_Serie de ejercicios_
**a)** Reescribe el fragmento sobre la conversación entre "Ya en el contexto" y "mesa de café.", ambos incluidos, sustituyendo "ingleses" por "británicos".
**b)** En el fragmento sobre la conversación, ¿a qué se atribuye que en el contexto rioplatense la extroversión hispanoamericana se trocara en introspección exhaustiva? Explícalo en una a tres oraciones.

_Fragmento del texto_
####
Nos gusta estar juntos. Un amigo mexicano se refiere a cierta patología muy común del ambiente profesional de su país: la juntitis, o propensión a armar reuniones por cualquier motivo.
Ya en el contexto rioplatense la extroversión hispanoamericana, reforzada por la influencia itálica, se trocó en introspección exhaustiva, en exploración y exteriorización de ideas, sentimientos, juicios, opiniones, fruto quizá de la notable penetración del psicoanálisis en estas tierras.
Los ingleses llaman conversation pieces a los cuadros que representan personas conversando o haciendo otras actividades, usualmente en el exterior. También denominan así a objetos de ornato que pueden ser motivo de charla. En el Río de la Plata la conversation piece por excelencia es la mesa de café.
####
_Datos de entrada_
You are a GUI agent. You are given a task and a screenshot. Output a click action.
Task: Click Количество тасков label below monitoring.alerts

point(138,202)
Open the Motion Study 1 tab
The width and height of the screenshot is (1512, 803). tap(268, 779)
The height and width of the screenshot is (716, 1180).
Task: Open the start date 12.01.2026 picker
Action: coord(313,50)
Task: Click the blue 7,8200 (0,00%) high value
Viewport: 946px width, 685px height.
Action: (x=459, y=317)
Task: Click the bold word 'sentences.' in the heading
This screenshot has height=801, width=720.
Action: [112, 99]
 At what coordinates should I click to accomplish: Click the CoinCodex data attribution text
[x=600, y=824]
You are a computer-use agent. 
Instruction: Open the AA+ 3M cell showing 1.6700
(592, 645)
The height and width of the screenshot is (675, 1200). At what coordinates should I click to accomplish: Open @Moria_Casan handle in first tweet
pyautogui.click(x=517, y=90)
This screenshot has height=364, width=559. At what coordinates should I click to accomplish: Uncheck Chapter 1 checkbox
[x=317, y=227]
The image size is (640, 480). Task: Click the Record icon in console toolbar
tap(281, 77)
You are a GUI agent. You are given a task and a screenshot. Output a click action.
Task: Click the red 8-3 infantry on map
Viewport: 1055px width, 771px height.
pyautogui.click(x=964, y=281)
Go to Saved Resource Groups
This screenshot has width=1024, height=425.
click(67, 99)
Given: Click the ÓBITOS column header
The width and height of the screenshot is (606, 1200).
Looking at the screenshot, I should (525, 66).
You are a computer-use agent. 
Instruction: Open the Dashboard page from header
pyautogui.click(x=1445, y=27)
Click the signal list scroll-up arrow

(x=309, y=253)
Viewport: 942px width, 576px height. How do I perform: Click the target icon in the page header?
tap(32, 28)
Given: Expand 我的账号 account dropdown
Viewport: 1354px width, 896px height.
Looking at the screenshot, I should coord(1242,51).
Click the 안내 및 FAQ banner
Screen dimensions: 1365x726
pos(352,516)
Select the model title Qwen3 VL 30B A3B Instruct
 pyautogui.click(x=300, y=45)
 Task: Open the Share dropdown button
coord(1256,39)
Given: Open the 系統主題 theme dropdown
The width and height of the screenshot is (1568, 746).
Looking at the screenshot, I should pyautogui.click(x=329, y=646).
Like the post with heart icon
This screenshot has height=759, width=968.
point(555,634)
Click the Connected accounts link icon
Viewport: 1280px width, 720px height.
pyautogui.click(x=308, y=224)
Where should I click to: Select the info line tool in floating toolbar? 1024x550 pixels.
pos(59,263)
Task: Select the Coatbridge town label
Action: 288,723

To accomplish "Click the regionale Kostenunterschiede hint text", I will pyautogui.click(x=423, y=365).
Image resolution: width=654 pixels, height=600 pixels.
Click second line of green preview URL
####
_Respuestas por ítem_
**a)**
Ya en el contexto rioplatense la extroversión hispanoamericana, reforzada por la influencia itálica, se trocó en introspección exhaustiva, en exploración y exteriorización de ideas, sentimientos, juicios, opiniones, fruto quizá de la notable penetración del psicoanálisis en estas tierras.
Los británicos llaman conversation pieces a los cuadros que representan personas conversando o haciendo otras actividades, usualmente en el exterior. También denominan así a objetos de ornato que pueden ser motivo de charla. En el Río de la Plata la conversation piece por excelencia es la mesa de café.

**b)** El fragmento lo presenta como fruto quizá de la notable penetración del psicoanálisis en estas tierras.